PLATAFORMA MACAU – Que leitura faz deste conceito de que tanto se fala, a lusofonia?
JOSÉ GIL – Sobre isso teríamos de falar muito. Eu acho a lusofonia, tal como ela é expressa, muito mal formulada e um grande mito. A prova de que é um mito é o que está a acontecer à lusofonia e à instituição que a suporta que é a CPLP (Comunidade dos Países de Língua Portuguesa), com a entrada da Guiné Equatorial no espaço da lusofonia, que é um escândalo do mais vergonhoso que se pode imaginar. Eu rejeito a lusofonia, e em todo o caso a instituição que promove a lusofonia em nome disso. Não posso apoiar um ditador que entra [referindo-se à entrada da Guiné Equatorial nesta comunidade]. Não tem nada a ver com a lusofonia, com a nobreza da língua. Antes disso mesmo, é um mito por que a língua é diferente e desenvolve-se por ela própria em múltiplas outras línguas dentro da língua e tem de se desenvolver, tem de se deixar desenvolver. É uma riqueza maior. O português do Brasil é diferente e tem que se desenvolver, não com acordos ortográficos.

- - - -

• **Tarefas a realizar**:
A. Reescreva as linhas de dados desde a que contém «The height and» até à que contém «Looking at the screenshot, I should (91, 36).», inclusive, substituindo «Open» por «Expand» e mantendo tudo o resto inalterado.
B. Continue a entrevista sobre a lusofonia a partir da última frase apresentada.

• **Dados a processar**:
- - - -

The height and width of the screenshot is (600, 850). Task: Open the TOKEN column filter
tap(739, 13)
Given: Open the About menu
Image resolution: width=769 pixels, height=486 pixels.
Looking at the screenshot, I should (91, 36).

- - - -

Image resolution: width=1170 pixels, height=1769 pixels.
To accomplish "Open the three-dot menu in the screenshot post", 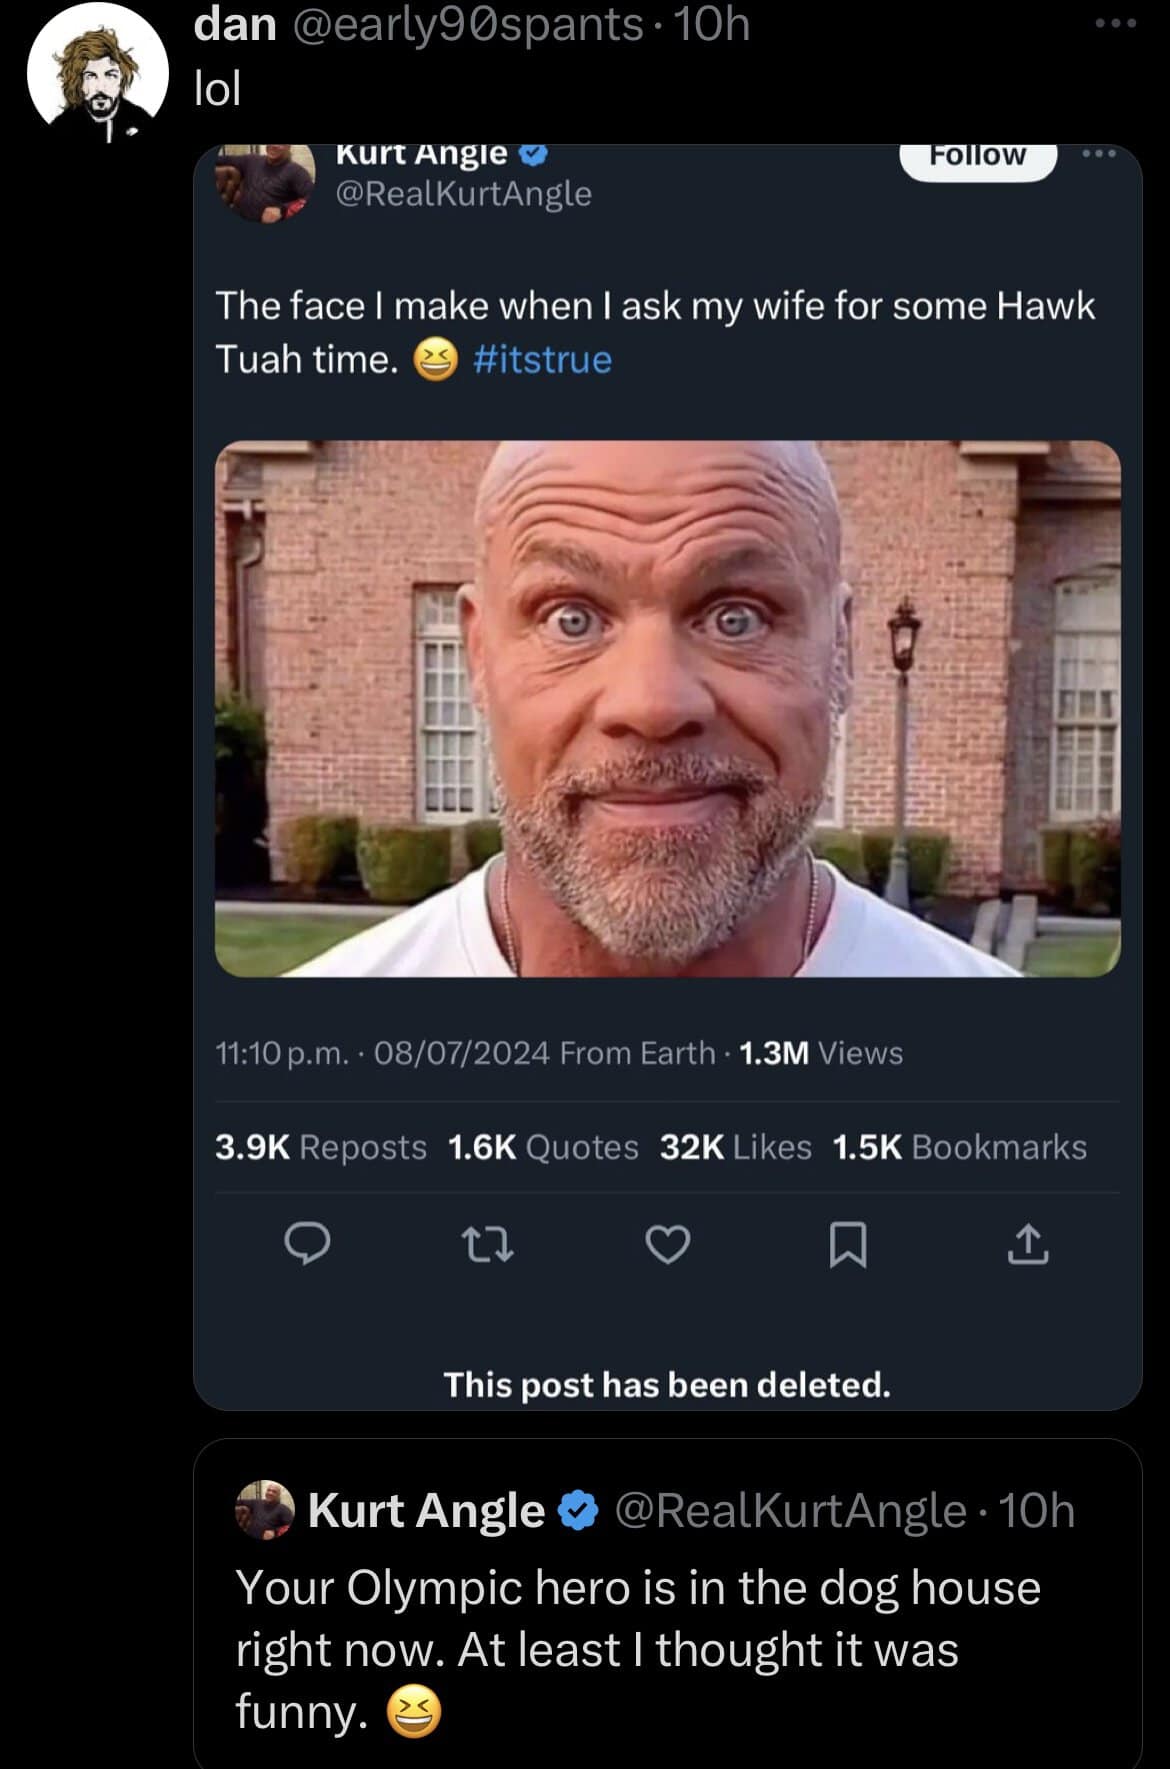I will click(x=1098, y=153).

- - - -

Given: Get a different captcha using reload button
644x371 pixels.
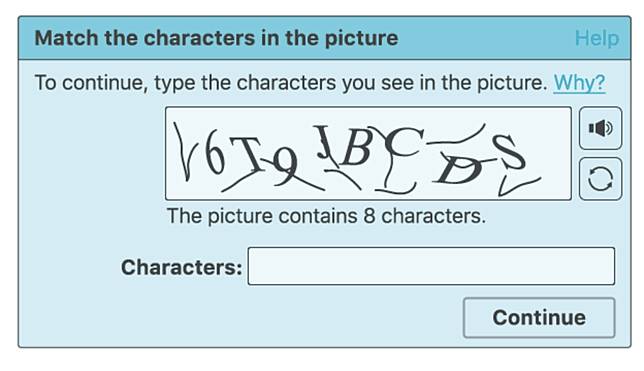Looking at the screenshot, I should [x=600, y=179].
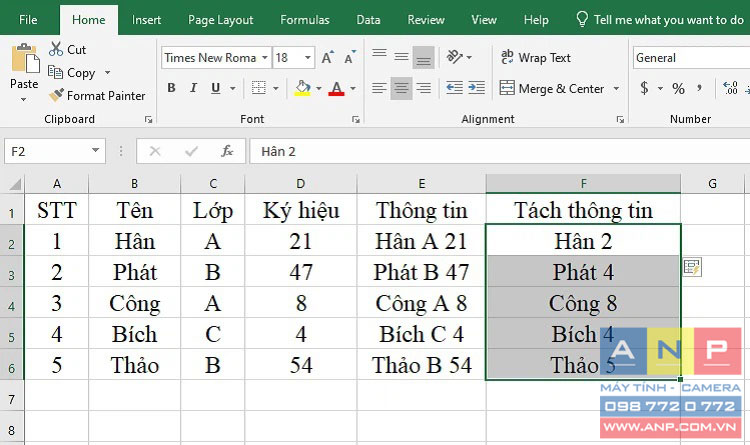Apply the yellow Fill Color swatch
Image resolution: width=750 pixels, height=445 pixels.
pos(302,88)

- - - -

• **Resultados do exercício**:
A.
The height and width of the screenshot is (600, 850). Task: Expand the TOKEN column filter
tap(739, 13)
Given: Expand the About menu
Image resolution: width=769 pixels, height=486 pixels.
Looking at the screenshot, I should (91, 36).

B.
P.M. – Diz não ao acordo.
J.G. – Sou contra o acordo ortográfico. Assinei, escrevi contra isso e acho uma infelicidade enorme. Repare que ele ainda não foi aceite por uma série de países da lusofonia importantes, como o Brasil ou Angola. Mas nós já praticamos a lusofonia ali, e já praticamos oficialmente. Isto é outra vez uma vergonha para nós. A língua tem uma vida própria, a língua portuguesa em Portugal é diferente da língua portuguesa em Moçambique, como basta comparar um Mia Couto com um Rui Nunes, por exemplo. E vemos diferenças em expressões da língua. Não há que formar um império da língua, por que isso não existe. É para mim um mito, mas que haja cada vez mais falantes da sua língua portuguesa e que ela se desenvolva nas suas direcções próprias em Angola, em Moçambique, no Brasil ou em Portugal, isso é óptimo. E é o que vai ser se não entrarmos em acordos ortográficos ou rígidos. A maior parte dos grandes escritores portugueses rejeitaram o acordo ortográfico e escrevem sem as normas do acordo, o que acho muito bem.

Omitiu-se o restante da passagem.